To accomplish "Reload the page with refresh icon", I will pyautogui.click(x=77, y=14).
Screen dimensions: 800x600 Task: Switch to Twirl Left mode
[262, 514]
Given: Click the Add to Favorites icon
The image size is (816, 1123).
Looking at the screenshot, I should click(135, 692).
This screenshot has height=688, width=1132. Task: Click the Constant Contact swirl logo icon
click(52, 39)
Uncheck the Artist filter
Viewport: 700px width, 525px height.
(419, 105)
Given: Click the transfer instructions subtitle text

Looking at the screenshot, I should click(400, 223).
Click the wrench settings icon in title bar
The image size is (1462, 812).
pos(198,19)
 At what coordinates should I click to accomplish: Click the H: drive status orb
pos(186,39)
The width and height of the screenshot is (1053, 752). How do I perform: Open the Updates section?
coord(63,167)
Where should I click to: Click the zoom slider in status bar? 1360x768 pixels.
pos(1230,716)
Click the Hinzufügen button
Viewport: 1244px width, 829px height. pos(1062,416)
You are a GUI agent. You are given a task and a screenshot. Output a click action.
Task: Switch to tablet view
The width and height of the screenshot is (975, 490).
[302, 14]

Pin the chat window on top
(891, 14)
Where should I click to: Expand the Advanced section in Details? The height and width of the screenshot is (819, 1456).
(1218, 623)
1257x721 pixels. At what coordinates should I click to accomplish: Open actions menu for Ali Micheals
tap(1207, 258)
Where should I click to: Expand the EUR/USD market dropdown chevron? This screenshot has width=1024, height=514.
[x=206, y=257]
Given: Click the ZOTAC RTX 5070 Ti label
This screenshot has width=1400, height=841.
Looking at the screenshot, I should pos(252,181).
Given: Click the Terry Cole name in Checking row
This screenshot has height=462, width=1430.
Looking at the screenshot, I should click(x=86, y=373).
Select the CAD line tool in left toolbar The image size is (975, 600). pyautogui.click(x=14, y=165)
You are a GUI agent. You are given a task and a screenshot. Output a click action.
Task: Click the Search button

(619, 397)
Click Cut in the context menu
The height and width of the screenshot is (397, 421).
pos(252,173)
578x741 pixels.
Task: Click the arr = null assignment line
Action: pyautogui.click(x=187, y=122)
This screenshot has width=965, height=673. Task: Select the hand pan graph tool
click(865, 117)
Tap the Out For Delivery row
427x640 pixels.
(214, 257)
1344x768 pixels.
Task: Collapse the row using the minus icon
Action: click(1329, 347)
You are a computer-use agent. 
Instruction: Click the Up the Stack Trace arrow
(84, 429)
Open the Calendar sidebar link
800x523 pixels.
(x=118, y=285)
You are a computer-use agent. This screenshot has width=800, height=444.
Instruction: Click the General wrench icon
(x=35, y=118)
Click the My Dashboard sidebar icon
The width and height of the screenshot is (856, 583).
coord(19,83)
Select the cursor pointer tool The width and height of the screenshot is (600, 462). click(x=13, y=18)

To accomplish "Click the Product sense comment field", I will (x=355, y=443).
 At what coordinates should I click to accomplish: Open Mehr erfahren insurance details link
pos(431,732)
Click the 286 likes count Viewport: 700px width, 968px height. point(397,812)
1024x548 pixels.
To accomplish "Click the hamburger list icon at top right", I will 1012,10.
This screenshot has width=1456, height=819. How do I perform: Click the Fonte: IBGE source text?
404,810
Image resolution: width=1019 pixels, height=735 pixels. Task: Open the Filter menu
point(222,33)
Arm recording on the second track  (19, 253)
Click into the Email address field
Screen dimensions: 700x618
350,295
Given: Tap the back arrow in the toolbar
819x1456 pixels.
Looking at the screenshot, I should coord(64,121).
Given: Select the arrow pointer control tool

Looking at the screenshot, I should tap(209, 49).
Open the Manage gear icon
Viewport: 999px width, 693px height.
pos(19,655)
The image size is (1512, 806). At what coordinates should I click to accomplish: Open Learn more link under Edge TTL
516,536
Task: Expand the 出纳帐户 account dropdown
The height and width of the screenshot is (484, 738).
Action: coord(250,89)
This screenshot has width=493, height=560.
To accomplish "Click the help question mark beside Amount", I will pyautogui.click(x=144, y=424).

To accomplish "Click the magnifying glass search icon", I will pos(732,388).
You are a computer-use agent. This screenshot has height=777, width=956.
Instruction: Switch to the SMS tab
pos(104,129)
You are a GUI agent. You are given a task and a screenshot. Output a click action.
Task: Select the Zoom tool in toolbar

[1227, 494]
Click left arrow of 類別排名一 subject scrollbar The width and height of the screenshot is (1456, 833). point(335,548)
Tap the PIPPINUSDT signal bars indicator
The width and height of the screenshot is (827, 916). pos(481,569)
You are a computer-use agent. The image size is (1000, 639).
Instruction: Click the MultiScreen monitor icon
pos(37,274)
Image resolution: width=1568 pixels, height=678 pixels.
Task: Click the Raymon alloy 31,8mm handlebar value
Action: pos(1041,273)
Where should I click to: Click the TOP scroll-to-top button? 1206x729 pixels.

........

#### WHAT THIS TASK INVOLVES:
The data above must be returned in full, exactly as written.

#### FINAL ANSWER:
To accomplish "Reload the page with refresh icon", I will pyautogui.click(x=77, y=14).
Screen dimensions: 800x600 Task: Switch to Twirl Left mode
[262, 514]
Given: Click the Add to Favorites icon
The image size is (816, 1123).
Looking at the screenshot, I should click(135, 692).
This screenshot has height=688, width=1132. Task: Click the Constant Contact swirl logo icon
click(52, 39)
Uncheck the Artist filter
Viewport: 700px width, 525px height.
(419, 105)
Given: Click the transfer instructions subtitle text

Looking at the screenshot, I should click(400, 223).
Click the wrench settings icon in title bar
The image size is (1462, 812).
pos(198,19)
 At what coordinates should I click to accomplish: Click the H: drive status orb
pos(186,39)
The width and height of the screenshot is (1053, 752). How do I perform: Open the Updates section?
coord(63,167)
Where should I click to: Click the zoom slider in status bar? 1360x768 pixels.
pos(1230,716)
Click the Hinzufügen button
Viewport: 1244px width, 829px height. pos(1062,416)
You are a GUI agent. You are given a task and a screenshot. Output a click action.
Task: Switch to tablet view
The width and height of the screenshot is (975, 490).
[302, 14]

Pin the chat window on top
(891, 14)
Where should I click to: Expand the Advanced section in Details? The height and width of the screenshot is (819, 1456).
(1218, 623)
1257x721 pixels. At what coordinates should I click to accomplish: Open actions menu for Ali Micheals
tap(1207, 258)
Where should I click to: Expand the EUR/USD market dropdown chevron? This screenshot has width=1024, height=514.
[x=206, y=257]
Given: Click the ZOTAC RTX 5070 Ti label
This screenshot has width=1400, height=841.
Looking at the screenshot, I should pos(252,181).
Given: Click the Terry Cole name in Checking row
This screenshot has height=462, width=1430.
Looking at the screenshot, I should click(x=86, y=373).
Select the CAD line tool in left toolbar The image size is (975, 600). pyautogui.click(x=14, y=165)
You are a GUI agent. You are given a task and a screenshot. Output a click action.
Task: Click the Search button

(619, 397)
Click Cut in the context menu
The height and width of the screenshot is (397, 421).
pos(252,173)
578x741 pixels.
Task: Click the arr = null assignment line
Action: pyautogui.click(x=187, y=122)
This screenshot has width=965, height=673. Task: Select the hand pan graph tool
click(865, 117)
Tap the Out For Delivery row
427x640 pixels.
(214, 257)
1344x768 pixels.
Task: Collapse the row using the minus icon
Action: click(1329, 347)
You are a computer-use agent. 
Instruction: Click the Up the Stack Trace arrow
(84, 429)
Open the Calendar sidebar link
800x523 pixels.
(x=118, y=285)
You are a computer-use agent. This screenshot has width=800, height=444.
Instruction: Click the General wrench icon
(x=35, y=118)
Click the My Dashboard sidebar icon
The width and height of the screenshot is (856, 583).
coord(19,83)
Select the cursor pointer tool The width and height of the screenshot is (600, 462). click(x=13, y=18)

To accomplish "Click the Product sense comment field", I will (x=355, y=443).
 At what coordinates should I click to accomplish: Open Mehr erfahren insurance details link
pos(431,732)
Click the 286 likes count Viewport: 700px width, 968px height. point(397,812)
1024x548 pixels.
To accomplish "Click the hamburger list icon at top right", I will 1012,10.
This screenshot has width=1456, height=819. How do I perform: Click the Fonte: IBGE source text?
404,810
Image resolution: width=1019 pixels, height=735 pixels. Task: Open the Filter menu
point(222,33)
Arm recording on the second track  (19, 253)
Click into the Email address field
Screen dimensions: 700x618
350,295
Given: Tap the back arrow in the toolbar
819x1456 pixels.
Looking at the screenshot, I should coord(64,121).
Given: Select the arrow pointer control tool

Looking at the screenshot, I should tap(209, 49).
Open the Manage gear icon
Viewport: 999px width, 693px height.
pos(19,655)
The image size is (1512, 806). At what coordinates should I click to accomplish: Open Learn more link under Edge TTL
516,536
Task: Expand the 出纳帐户 account dropdown
The height and width of the screenshot is (484, 738).
Action: coord(250,89)
This screenshot has width=493, height=560.
To accomplish "Click the help question mark beside Amount", I will pyautogui.click(x=144, y=424).

To accomplish "Click the magnifying glass search icon", I will pos(732,388).
You are a computer-use agent. This screenshot has height=777, width=956.
Instruction: Switch to the SMS tab
pos(104,129)
You are a GUI agent. You are given a task and a screenshot. Output a click action.
Task: Select the Zoom tool in toolbar

[1227, 494]
Click left arrow of 類別排名一 subject scrollbar The width and height of the screenshot is (1456, 833). point(335,548)
Tap the PIPPINUSDT signal bars indicator
The width and height of the screenshot is (827, 916). pos(481,569)
You are a computer-use agent. The image size is (1000, 639).
Instruction: Click the MultiScreen monitor icon
pos(37,274)
Image resolution: width=1568 pixels, height=678 pixels.
Task: Click the Raymon alloy 31,8mm handlebar value
Action: pos(1041,273)
Where should I click to: Click the TOP scroll-to-top button? 1206x729 pixels.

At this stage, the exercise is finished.